● タスク一覧:
(1) ライブレポートの「これまでの各所公演と同じく」で始まる段落を、主な事実を残したまま箇条書きで短くまとめること。
(2) ライブレポートから、「Dのヴォーカリスト・ASAG」で始まり「しで口にするにとどめている。」まで続く部分を、一字も変えずに抜き出すこと。

● 本文:
【ライブレポート】浅葱、「いつまで
もどこまでも、共に斑の空をひらめこ
うぞ」

Dのヴォーカリスト・ASAGIが“浅葱”名義でソロアルバム『斑』をメジャーリリースしたのが1月31日。そのアルバムを引っさげて2月10日にスタートした全国単独公演が、3月24日(土)新宿BLAZEで千秋楽を迎えた。
これまでの各所公演と同じく、アルバム『斑』の収録順通りに演奏をし、アンコールなしの本編のみという構成だった千秋楽。全編古語で歌詞を綴った異色作『斑』は“和”の世界観を徹底して描いたアルバムであり、当日のステージにも灯籠や松の装飾などが置かれ雰囲気は抜群。後方のスクリーンには曲のイメージを補完する映像が流れる。ツアーをサポートしてきたメンバー、HIDE-ZOU(G)、MiA(G)、亜季(B)、HIROKI(Dr)も和の装いだ。
そしてこの世界観を生で伝えるステージには敢えて過剰なトークは必要なかったともいえる。1時間20分ほどで完結するライブは、途中に挟むMCも最小限で、次に演奏する楽曲の紹介や曲に込めたメッセージにまつわる言葉を昔風の言い回しで口にするにとどめている。

● 表示情報:

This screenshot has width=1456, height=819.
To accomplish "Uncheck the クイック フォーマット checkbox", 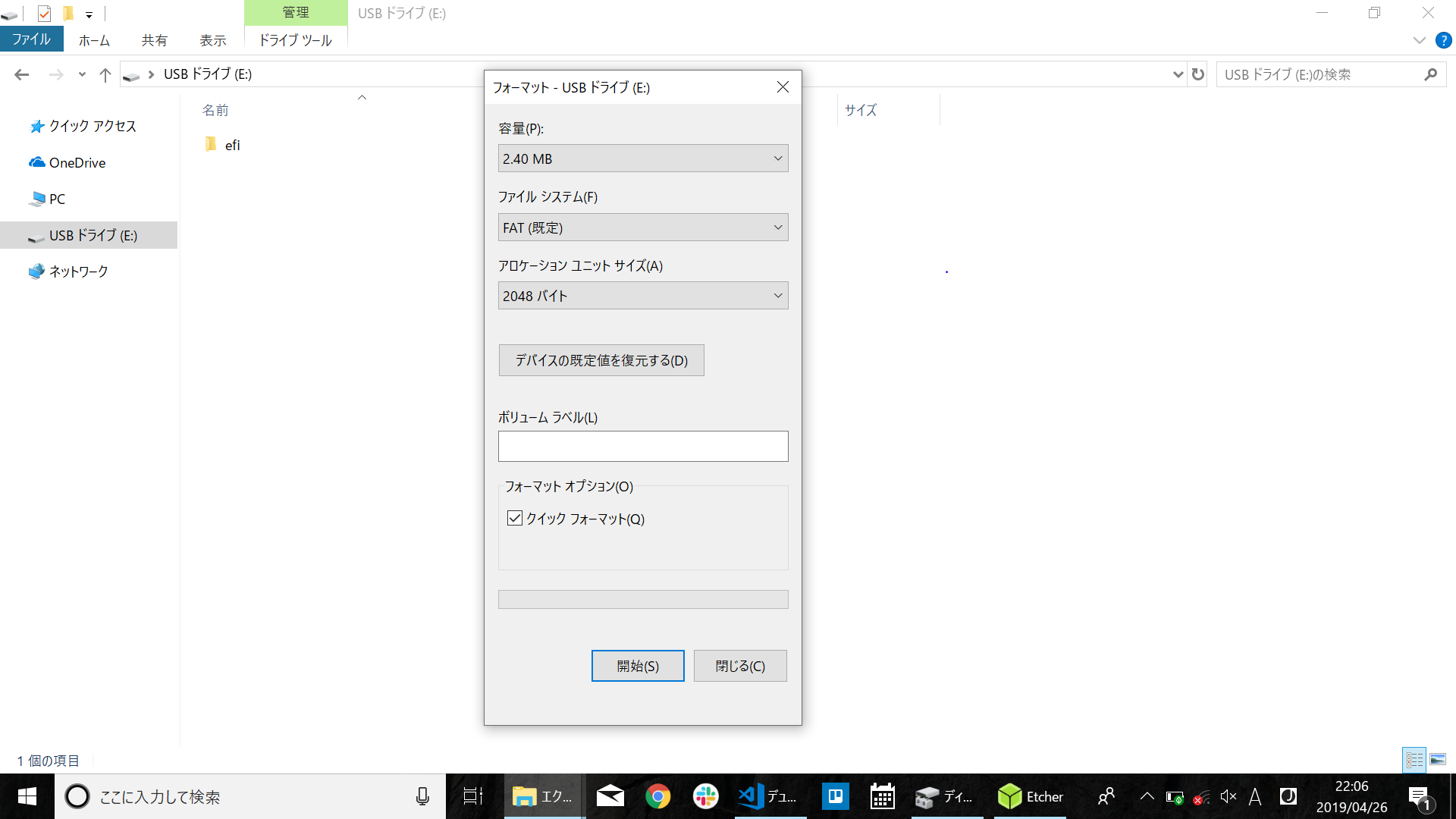I will click(x=515, y=519).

● 最終結果:
(1)
- 千秋楽も各所公演と同じく、アルバム『斑』の収録順に演奏し、アンコールなしの本編のみで構成された。
- 『斑』は全編古語で歌詞を綴った異色作で、“和”の世界観を徹底して描いている。
- ステージには灯籠や松の装飾が置かれ、後方スクリーンには曲のイメージを補う映像が流れた。
- サポートメンバーのHIDE-ZOU(G)、MiA(G)、亜季(B)、HIROKI(Dr)も和の装いだった。

(2)
Dのヴォーカリスト・ASAGIが“浅葱”名義でソロアルバム『斑』をメジャーリリースしたのが1月31日。そのアルバムを引っさげて2月10日にスタートした全国単独公演が、3月24日(土)新宿BLAZEで千秋楽を迎えた。
これまでの各所公演と同じく、アルバム『斑』の収録順通りに演奏をし、アンコールなしの本編のみという構成だった千秋楽。全編古語で歌詞を綴った異色作『斑』は“和”の世界観を徹底して描いたアルバムであり、当日のステージにも灯籠や松の装飾などが置かれ雰囲気は抜群。後方のスクリーンには曲のイメージを補完する映像が流れる。ツアーをサポートしてきたメンバー、HIDE-ZOU(G)、MiA(G)、亜季(B)、HIROKI(Dr)も和の装いだ。
そしてこの世界観を生で伝えるステージには敢えて過剰なトークは必要なかったともいえる。1時間20分ほどで完結するライブは、途中に挟むMCも最小限で、次に演奏する楽曲の紹介や曲に込めたメッセージにまつわる言葉を昔風の言い回しで口にするにとどめている。